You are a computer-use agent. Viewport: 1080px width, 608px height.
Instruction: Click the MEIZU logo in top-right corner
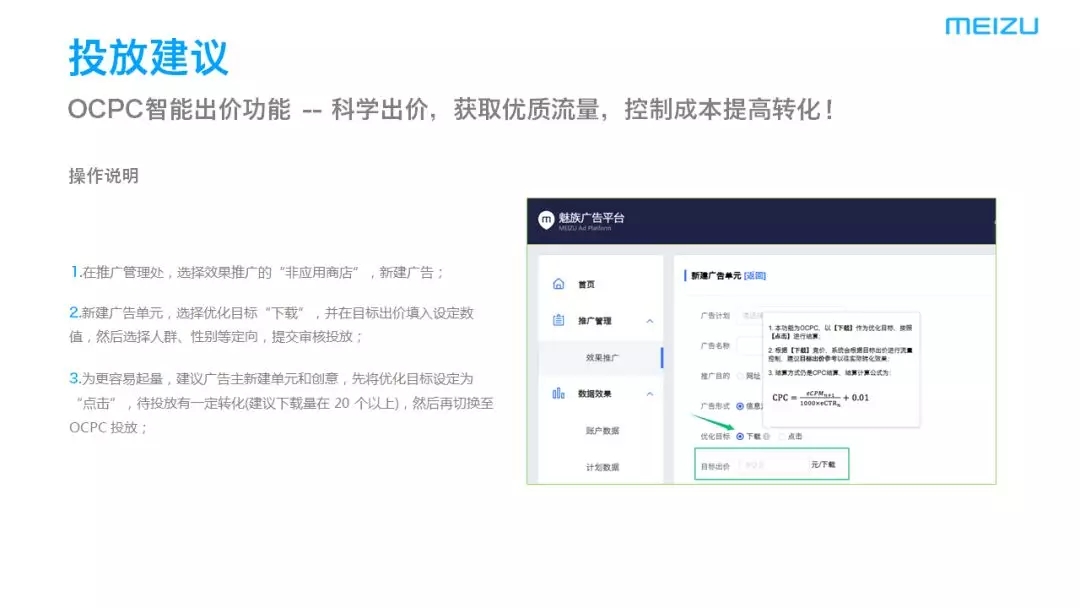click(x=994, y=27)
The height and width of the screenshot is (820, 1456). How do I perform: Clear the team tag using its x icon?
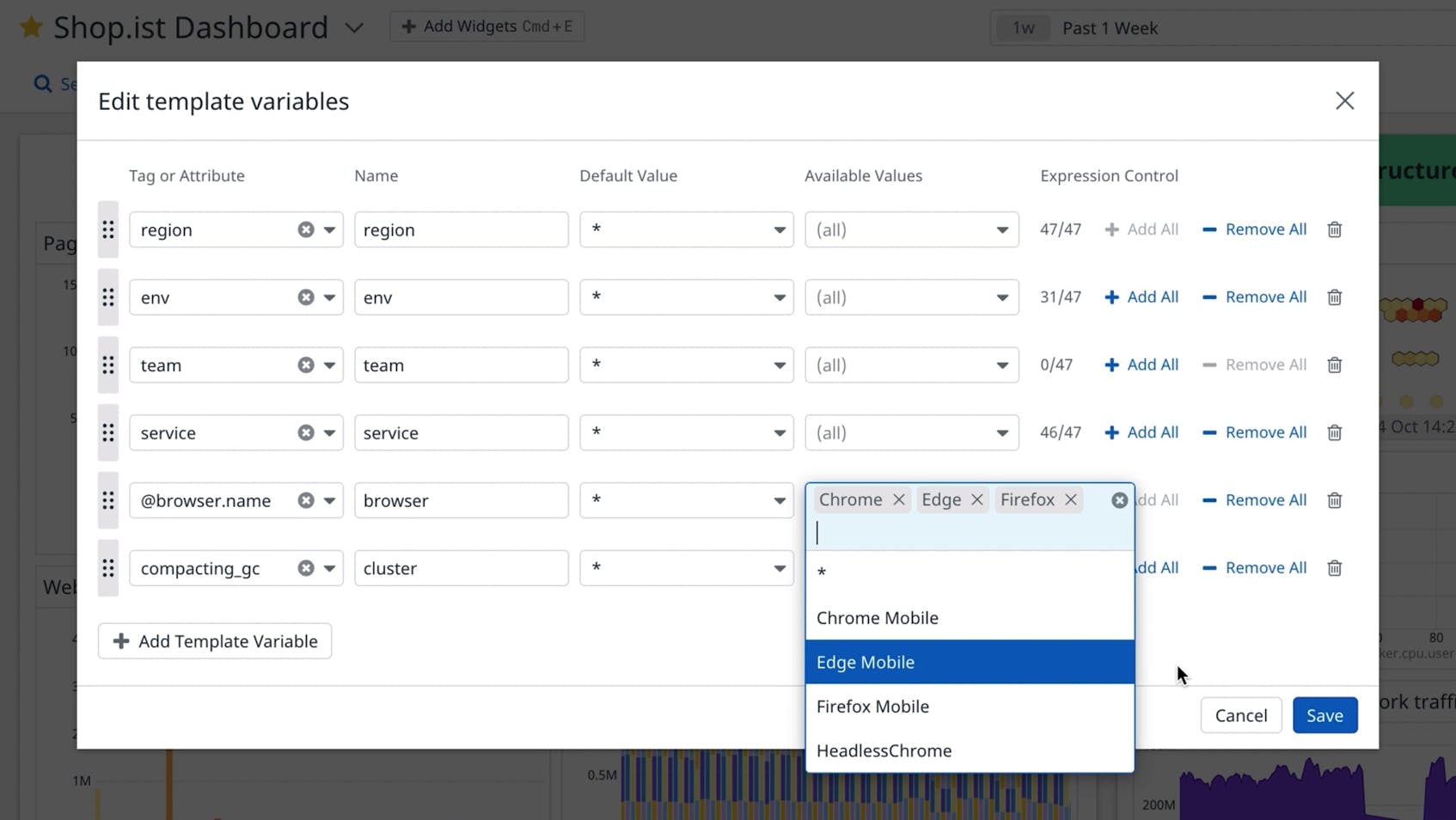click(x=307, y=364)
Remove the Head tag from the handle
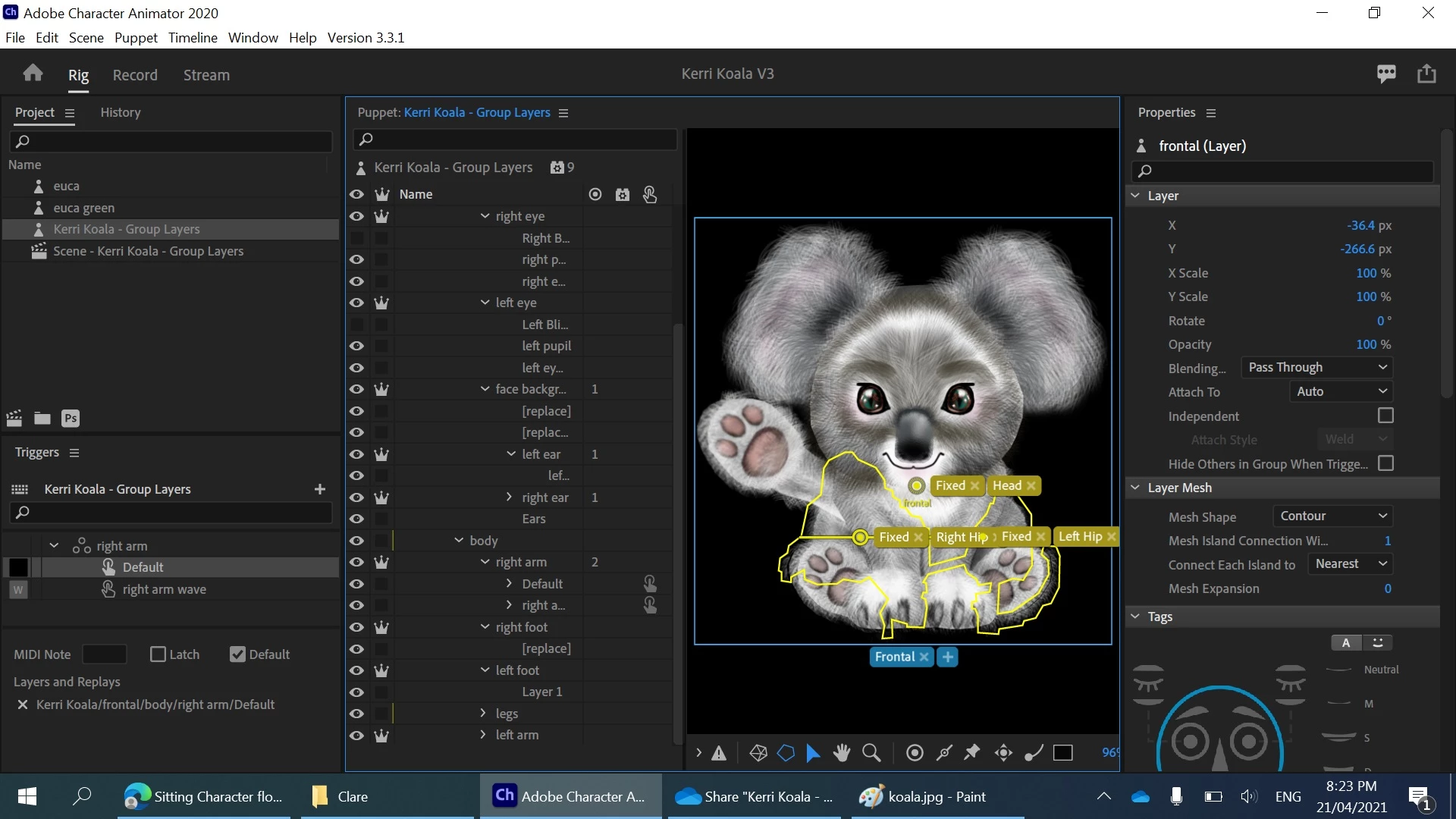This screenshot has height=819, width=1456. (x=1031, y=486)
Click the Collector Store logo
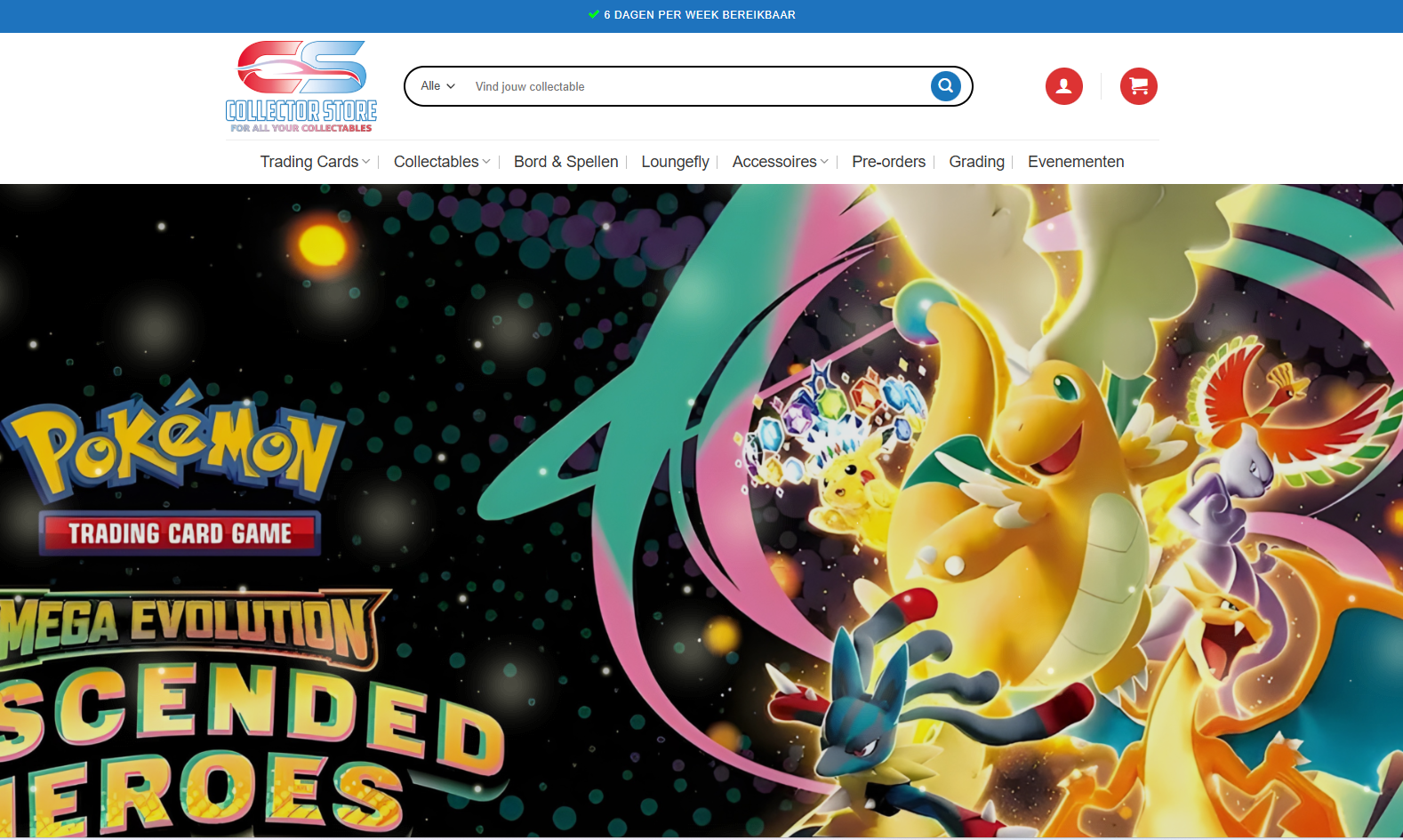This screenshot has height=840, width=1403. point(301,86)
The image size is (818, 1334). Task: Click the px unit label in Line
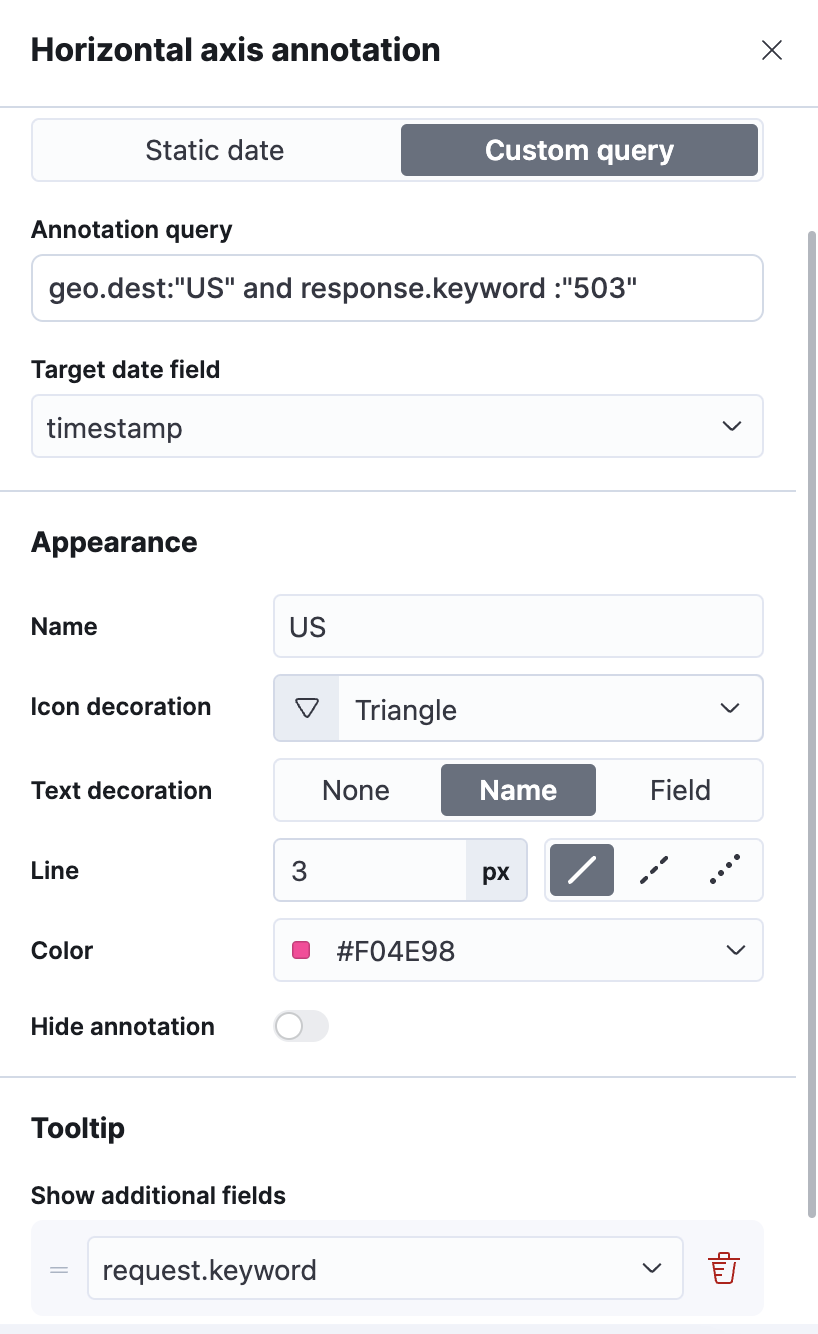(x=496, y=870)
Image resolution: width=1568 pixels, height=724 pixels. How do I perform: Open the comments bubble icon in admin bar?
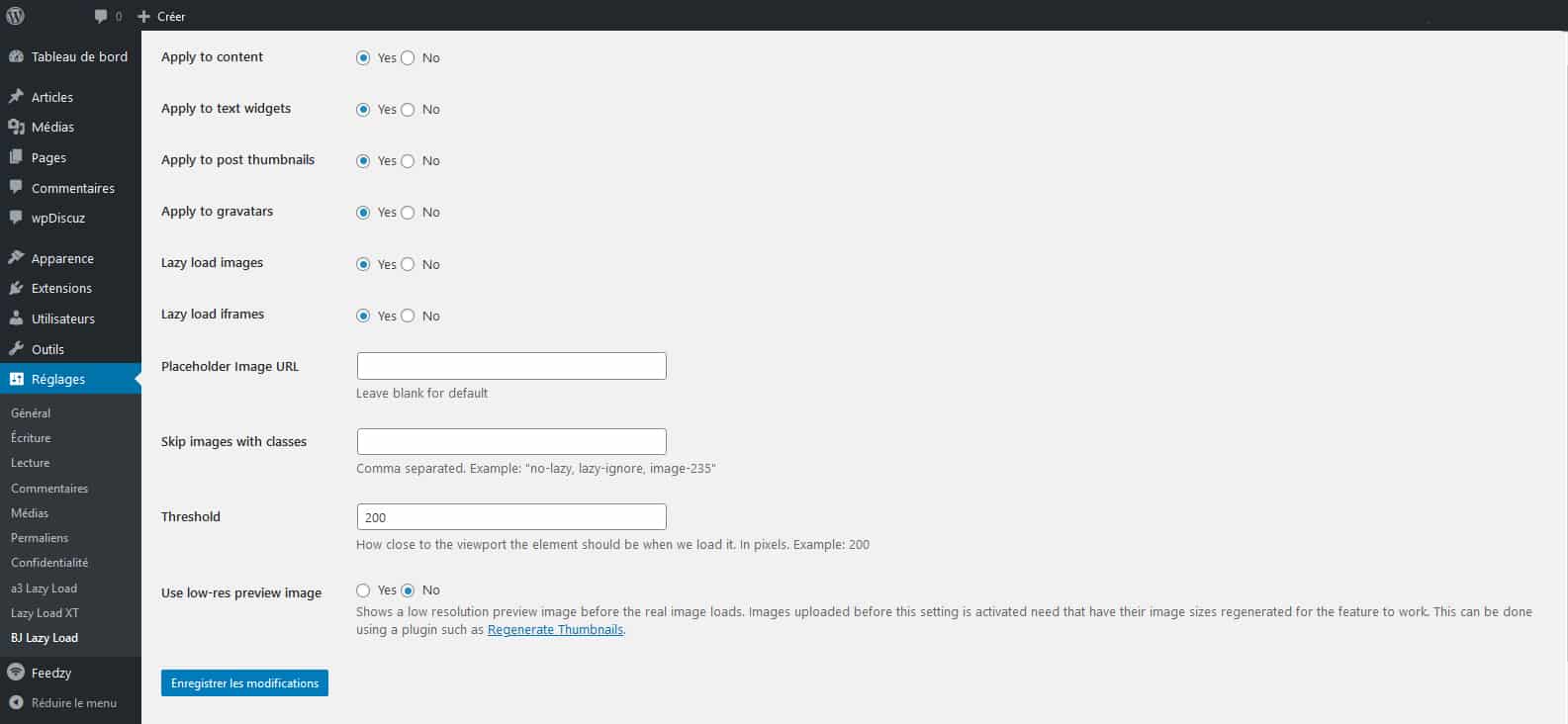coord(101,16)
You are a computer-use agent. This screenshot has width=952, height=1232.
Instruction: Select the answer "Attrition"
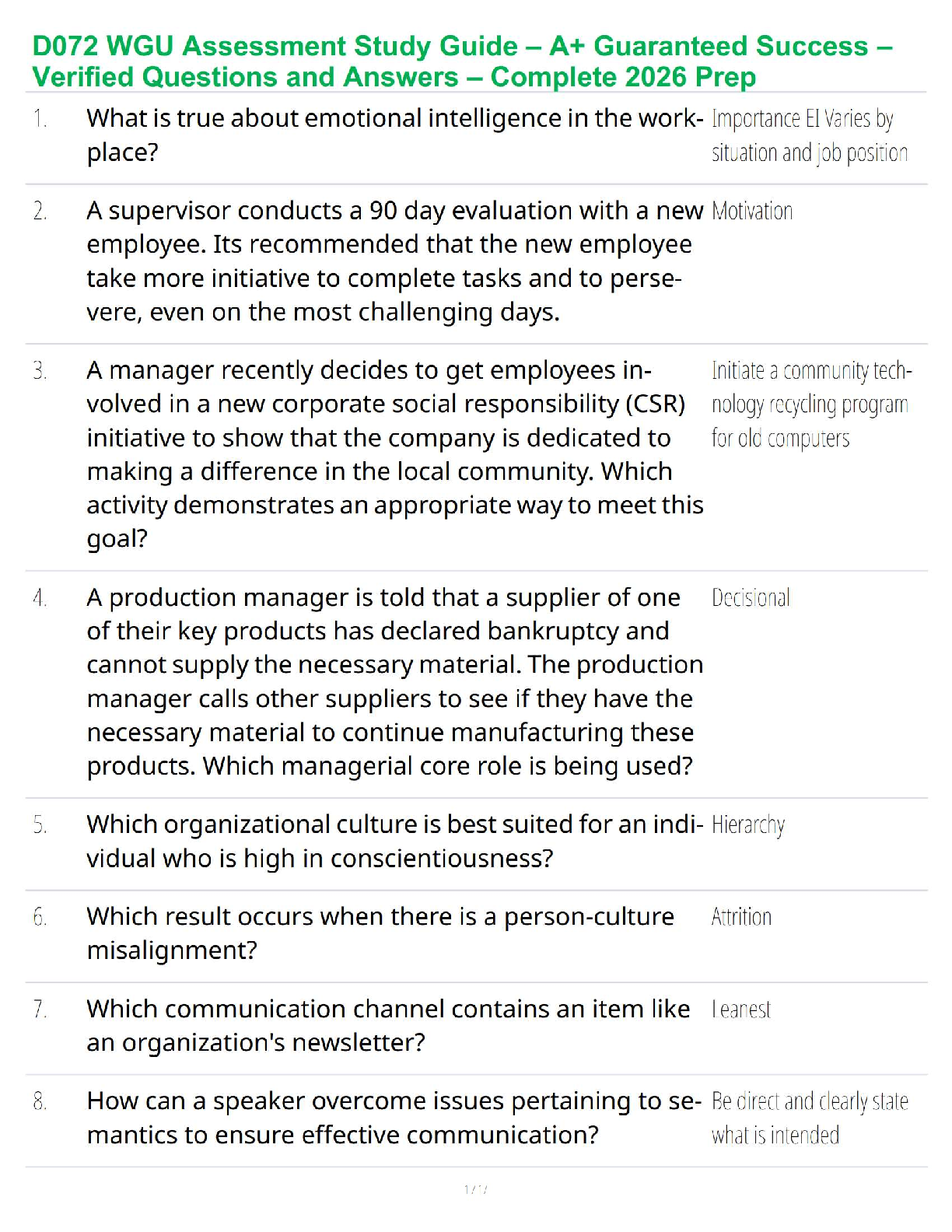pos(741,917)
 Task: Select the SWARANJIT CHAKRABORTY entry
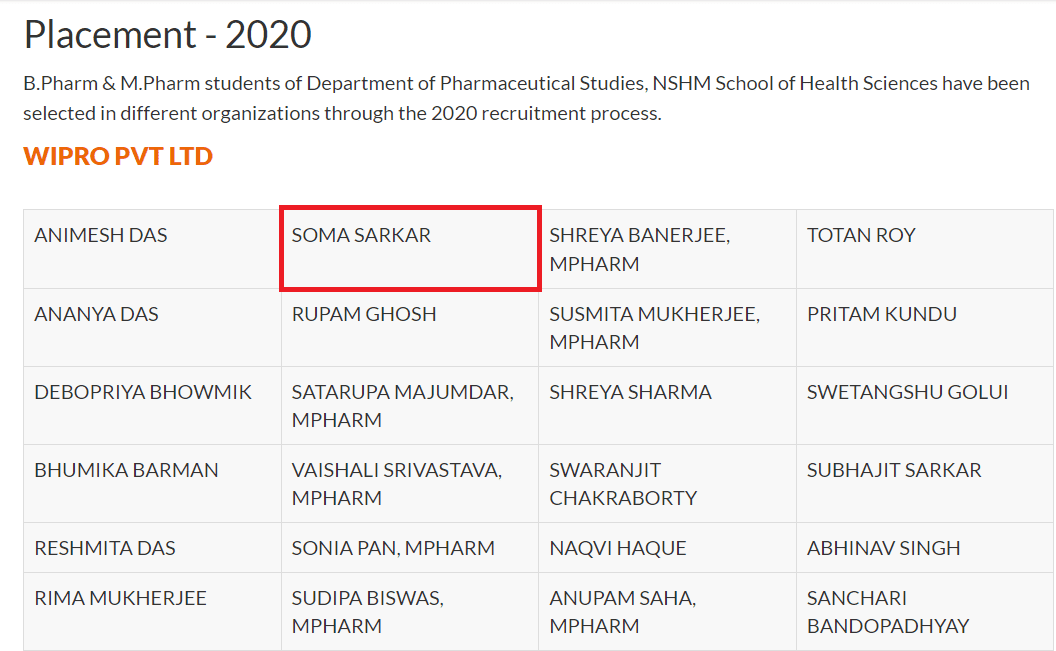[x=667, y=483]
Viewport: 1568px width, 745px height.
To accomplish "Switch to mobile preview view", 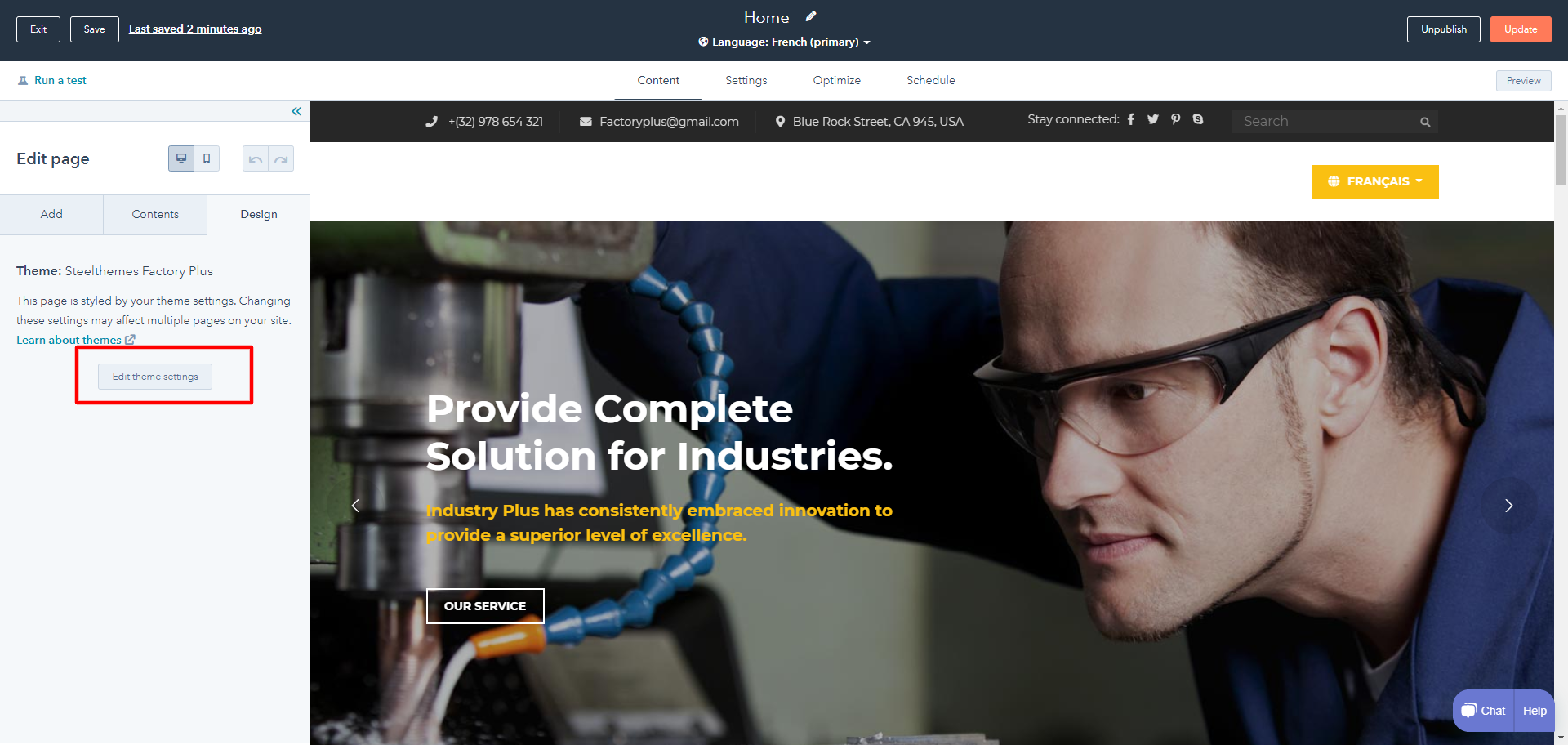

* _TREŚĆ ZADANIA_
Zwróć bez żadnych zmian wszystkie powyższe rekordy, pomijając w odpowiedzi obrazy.

* _ODPOWIEDŹ_
You are a computer-use agent. Viewport: 1080px width, 608px height.
Instruction: Click the MEIZU logo in top-right corner
click(x=994, y=27)
The height and width of the screenshot is (820, 1456). How do I perform: Clear the team tag using its x icon?
click(x=307, y=364)
Remove the Head tag from the handle
This screenshot has height=819, width=1456. (x=1031, y=486)
Click the Collector Store logo
This screenshot has height=840, width=1403. point(301,86)
The image size is (818, 1334). Task: Click the px unit label in Line
(x=496, y=870)
Image resolution: width=1568 pixels, height=724 pixels. How do I perform: Open the comments bubble icon in admin bar?
coord(101,16)
You are a computer-use agent. This screenshot has width=952, height=1232.
Instruction: Select the answer "Attrition"
pos(741,917)
 Task: Select the SWARANJIT CHAKRABORTY entry
[x=667, y=483]
Viewport: 1568px width, 745px height.
To accomplish "Switch to mobile preview view", 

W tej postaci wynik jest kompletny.